- [Excerpt provided]
-.-.-

The capacitance of the parallel-plate capacitor depends on the area $A=\pi R^2$ of plates, the distance between plates $d$ and the permittivity of medium between plates $\varepsilon$ (see https://en.wikipedia.org/wiki/Capacitor#Parallel-plate_capacitor or http://hyperphysics.phy-astr.gsu.edu/hbase/electric/pplate.html), so we can write

$C = \dfrac{\varepsilon A}{d} = \dfrac{\varepsilon \pi R^2}{d}.$ The permittivity of air is approximately $\varepsilon_0 = 8.854\cdot10^{-12}\,\mathrm{F/m}$ , so the capacitance will be

$C = \dfrac{8.854\cdot10^{-12}\,\mathrm{F/m}\cdot \pi \cdot (0.1\,\mathrm{m})^2}{0.002\,\mathrm{m}} =1.39\cdot10^{-10}\,\mathrm{F} .$

The charge that is stored in the capacitor, is

$Q = CEd = 1.39\cdot10^{-10}\mathrm{F}\cdot2.0\cdot10^5\,\mathrm{V/m}\cdot0.002\,\mathrm{m} = 5.56\cdot10^{-8}\,\mathrm{C}.$

The voltage drop will be

$\Delta V = Ed = 2.0\cdot10^5\,\mathrm{V/m}\cdot0.002\,\mathrm{m} = 4\cdot10^2\,\mathrm{V}.$

-.-.-

- [Direction A] From the records, copy unchanged the part that opens with the line containing "Task: Switch to the Craft tab" and closes with the line containing "Action: tap(1290, 50)", including both of those lines. Leave the pictures out.

- [Task inputs]
-.-.-

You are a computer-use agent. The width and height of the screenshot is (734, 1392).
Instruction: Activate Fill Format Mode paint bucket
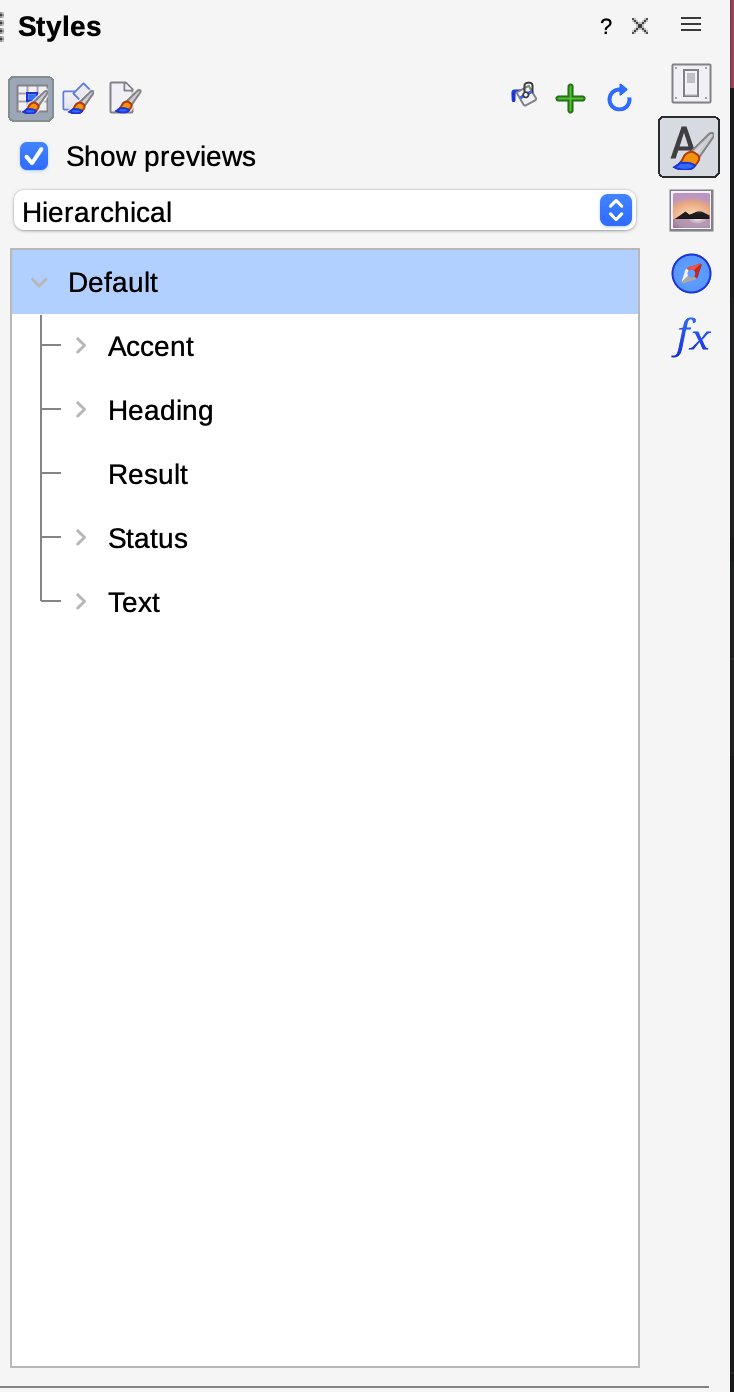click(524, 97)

-.-.-

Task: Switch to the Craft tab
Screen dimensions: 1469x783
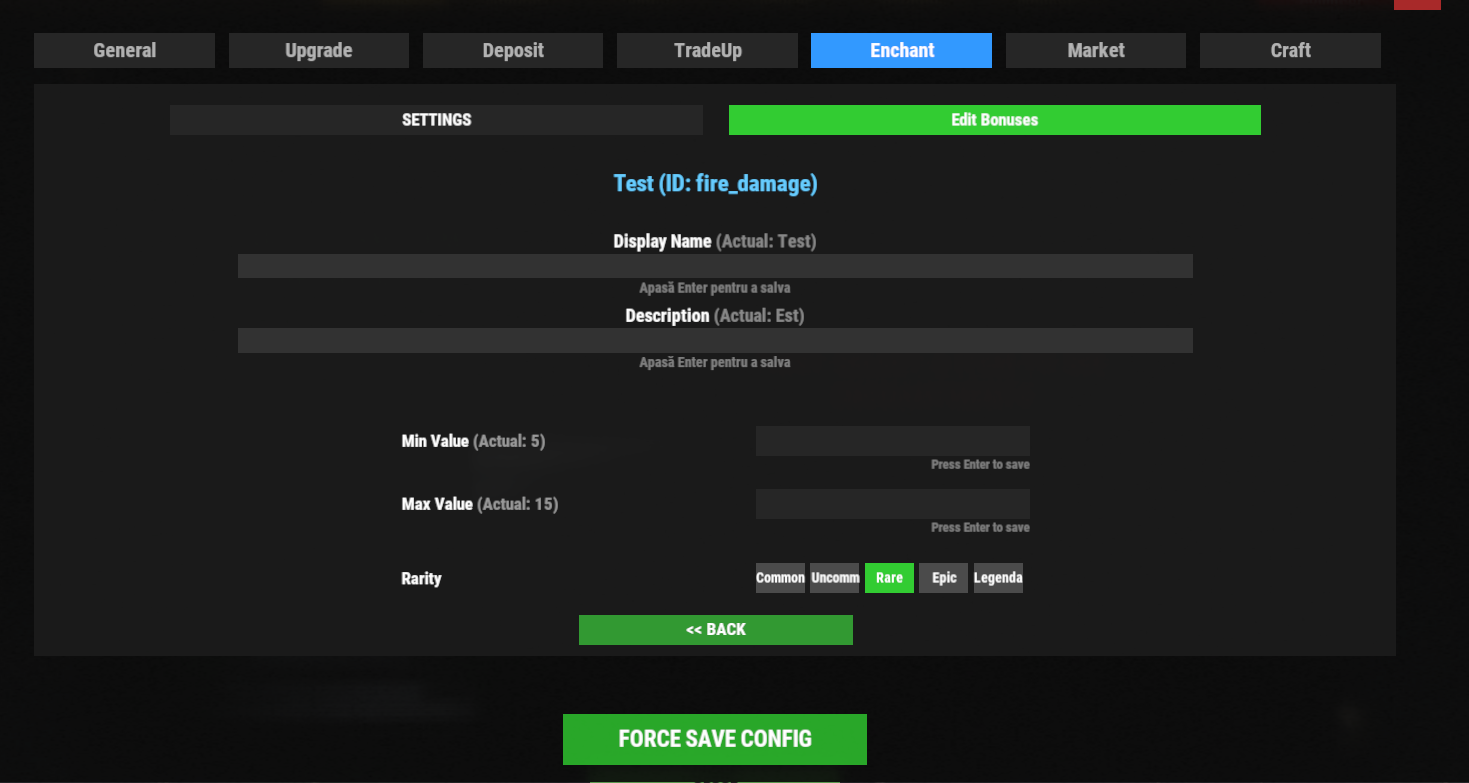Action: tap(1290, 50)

-.-.-

- [Direction B] According to the capacitor text, what is the approximate permittivity of air?

- [Worked solution A]
Task: Switch to the Craft tab
Screen dimensions: 1469x783
Action: tap(1290, 50)

- [Worked solution B] Approximately 8.854·10^-12 F/m.